Goddess pose is a very strong pose that is categorised as a standing and hip opening pose in yoga. It’s usually added in the middle or at the end of a yoga flow because a few other poses are used first to build up to the pose. Goddess pose will often be held statically because that is when it strengthens certain muscles the most.
It’s often seen as a gentle pose but because it can be held statically or in a mini flow, it can also be strong. Goddess pose is a big part of the moon salutation flow, which is a gentle flow used to cool and calm the body. This conveys how diverse goddess pose is.
The basics of goddess pose
Goddess pose, which is known as Utkata Konasana in Sanskrit, is a pose that targets the ankles, legs, glutes, hips, chest, and spine. It’s mainly added into yoga flows to open the hips and strengthen the legs but it also works the glutes and opens the chest area.
Depending on how this pose appears in a flow, it can be challenging. However, it can be added to all flows, including beginner-friendly yoga flows because it can be made into a less challenging posture. The less time this pose is held for, the easier it is for anyone practicing it.
The benefits of practicing goddess pose
There are many benefits to practicing goddess pose the biggest being that it opens the hips and chest area. Whilst doing that, it also strengthens the thighs, core, calves, and ankles. It strengthens the spine and helps to improve posture. In some variations of the pose, it also opens the shoulders.
Goddess pose is known for making a person feel positive and strong. It’s got a warrior stance to it and takes some strength to hold, which makes a person feel powerful and boosts their confidence. It’s a useful pose to do when trying to build strength and self-esteem.
How to do goddess pose
Step by step instructions for getting into the pose
- Begin in a standing position with feet together and arms next to your side with palms facing forward. Make sure you’re facing the long edge of the yoga mat if you’re on one.
- Step the right foot as far away from the left foot as you can without picking the left foot up. If this feels uncomfortable you can walk your feet closer together. Turn the feet to face the corners of your mat so that the heels are in, and the toes are slightly out.
- Begin to bend your knees so that they’re stacked above your ankles. Tuck your pelvis slightly so that there isn’t a massive arch in your lower back.
- Engage the thighs and the core to keep you stable as you raise your arms up and bring them into a cactus shape. Keep the elbows in line with your shoulders and open your chest.

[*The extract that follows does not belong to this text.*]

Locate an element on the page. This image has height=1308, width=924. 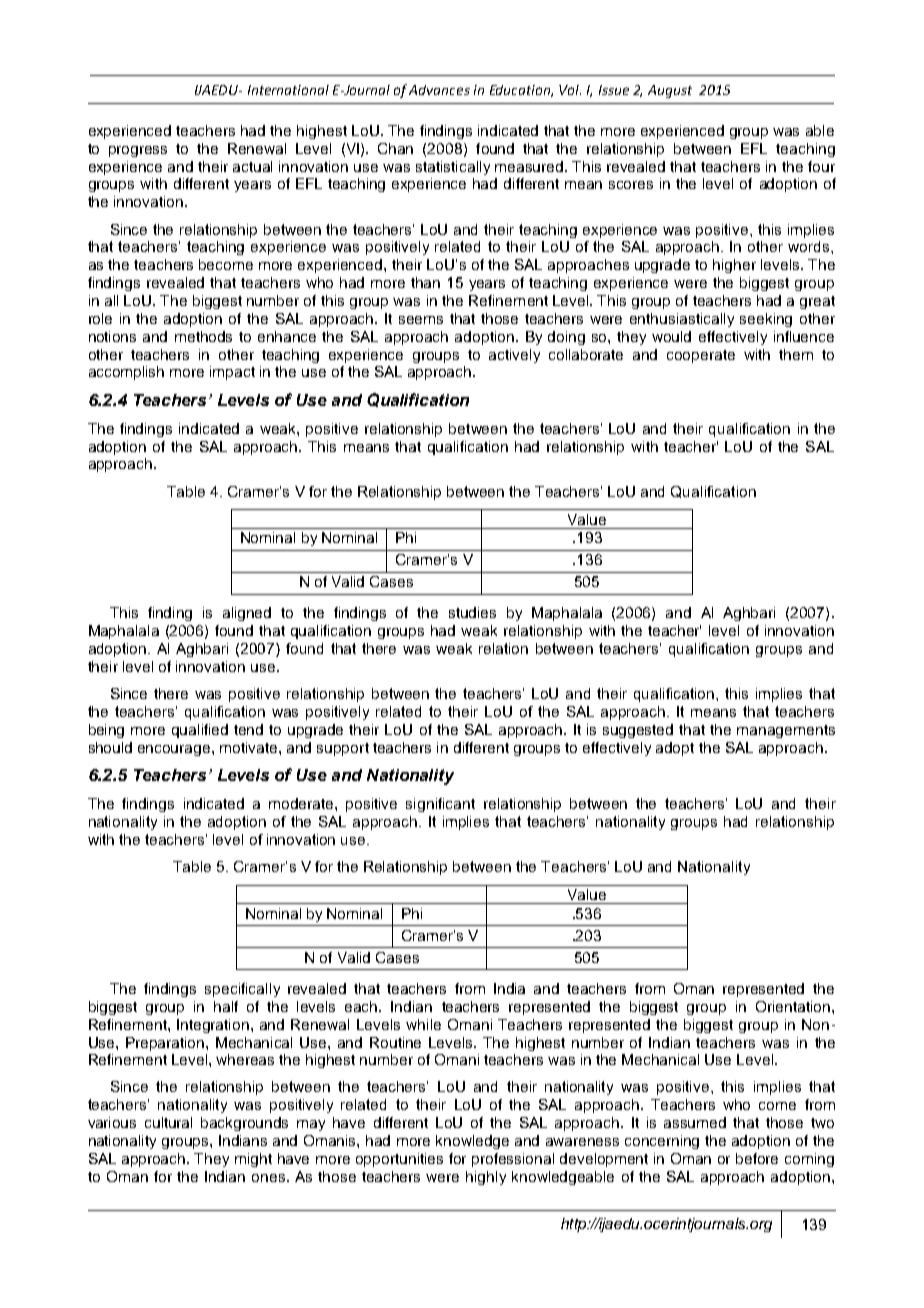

- Ensure that the knees are going in line with the direction of the toes and readjust if it feels uncomfortable. Hold for 5-10 breaths remembering to breathe deeply before coming out of the pose.
Common mistakes made when doing the pose
The biggest mistake that people make when doing goddess pose is that they don’t adjust their ankles. The knees need to stay in the same direction as the toes otherwise they knock in slightly and it can hurt. This variation also loses the strength and integrity of the pose.
Another mistake that people make when doing this pose is that they arch their lower back a lot. This isn’t good for the lower back, especially if the pose is being held for long periods. Engaging the core can help to keep the lower back slightly straighter and will help to strengthen the core.
Beginners’ tips for practicing goddess pose
Many beginner practitioners think that their legs have to be extremely wide apart to be doing the pose right. This isn’t true, the legs can be as close in together as needed. Starting with a shorter stance is beneficial when starting out so that a person can safely find their edge and not push themselves too far.
There’s also no need to squat down so much. Start higher up and slowly work your way further down until you feel some sensation. Make sure to listen to your body so that you know how far you can go and never go past the point of pain. Staying in goddess pose for shorter amounts of time is another good tip for building the strength to hold it for longer.
If someone has an injury in the area of their back, spine, hips, glutes, thighs, ankles, and shin then they should not be doing this pose. Similarly, if someone is experiencing any kind of pain in these areas then they should avoid the pose. Always consult a doctor or physician before doing a pose or partaking in any physical exercise. Listen to your body when practicing and never push past pain, always back off if it gets sore and try a gentler pose.
A variation of goddess squat is Malasana, which is also known as yogi squat. This variation is done lower to the ground and requires less strength in the thighs and the core. It’s also a deep hip opener but not one that requires strength to hold the pose. Yogi squat requires a straight spine, which improves spinal health and posture.
There are variations of goddess pose where the legs stay the same but the arms change. Sometimes the hands can be interlaced behind the back, this variation opens the chest area more. Other variations have the arm interlaced and stretched up towards the ceiling, which stretches the side body. Another arm variation has the hands at the heart centre, which encourages the person to go more inward and focus on their breath. This variation is the easiest of all the arm variations because it takes no strength.